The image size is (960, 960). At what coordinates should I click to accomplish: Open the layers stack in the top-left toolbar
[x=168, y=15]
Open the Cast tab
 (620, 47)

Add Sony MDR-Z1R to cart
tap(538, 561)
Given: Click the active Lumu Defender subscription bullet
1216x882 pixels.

TRY IT — Exactly and exclusively, repeat the lines from the line that contains "Add Sony MDR-Z1R to cart" through the end of the records, both ends included.

SOLUTION TO THE PROBLEM —
Add Sony MDR-Z1R to cart
tap(538, 561)
Given: Click the active Lumu Defender subscription bullet
1216x882 pixels.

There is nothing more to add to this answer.